The federal financial regulator of the United Arab Emirates (UAE) has announced that it will start receiving license applications from companies looking to offer virtual asset services in the country.
The Securities and Commodities Authority (SCA) said in a release that all virtual asset service providers (VASPs) operating in the country must submit an application and obtain a license from the regulator, but are licensed in the country’s financial free zones except for. Meanwhile, digital asset firms operating within the emirate of Dubai must still comply with its own financial regulator, the Virtual Asset Services Authority (VARA). These companies must also apply to and obtain a license from VARA.
On December 11, 2022, the UAE Cabinet issued Resolution No. 111 of 2022 to regulate virtual assets in an attempt to provide "an attractive investment, economic and financial environment for global companies and institutions operating in the field of virtual assets." The SCA officially announced on February 1 to undertake the task of regulating the virtual asset industry in accordance with the cabinet resolution. According to the SCA, the resolution aims to “ensure the protection of investors’ virtual asset funds from illegal activities”

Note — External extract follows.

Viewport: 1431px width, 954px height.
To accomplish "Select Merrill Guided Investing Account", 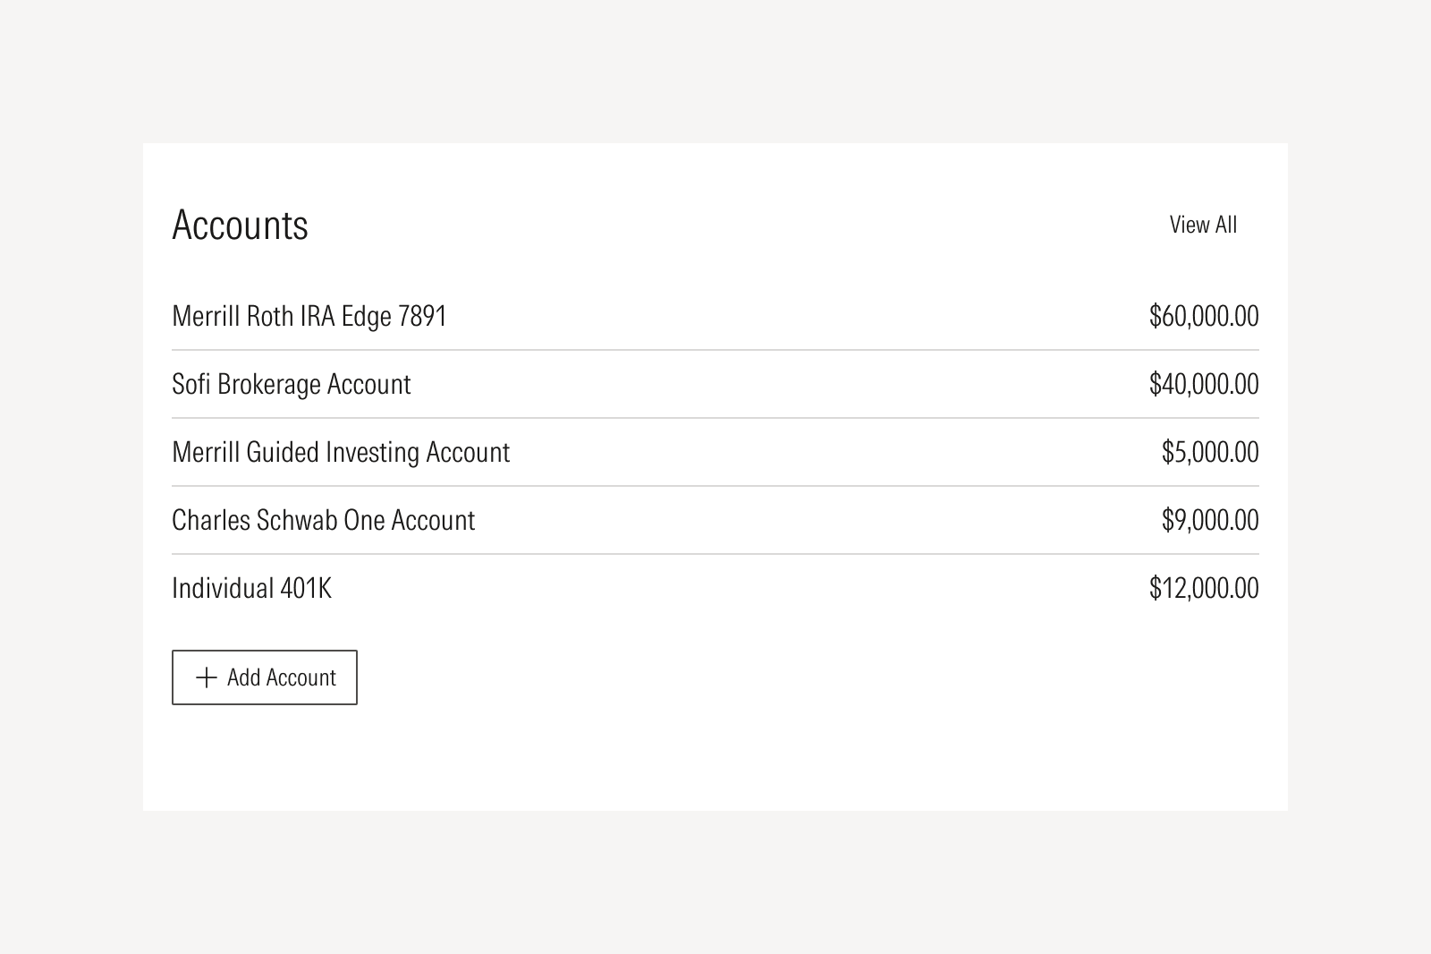I will pos(340,452).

The SCA added that the resolution applies to all virtual asset-related transactions for investment purposes, including in the country’s non-financial free zones. However, regulators also impose some restrictions. They explain: “Its provisions do not apply to virtual assets used for payment purposes, as they are subject to the jurisdiction of the central bank. They also do not apply to financial free zones.”
UAE blockchain lawyer Irina Heaver spoke to Cointelegraph on Jan. 13 to explain the implications of the new federal virtual asset law. According to Heaver, failure to comply with the new law could lead to fines of up to 10 million dirhams ($2.7 million), forfeiture of profits and criminal investigations by prosecutors.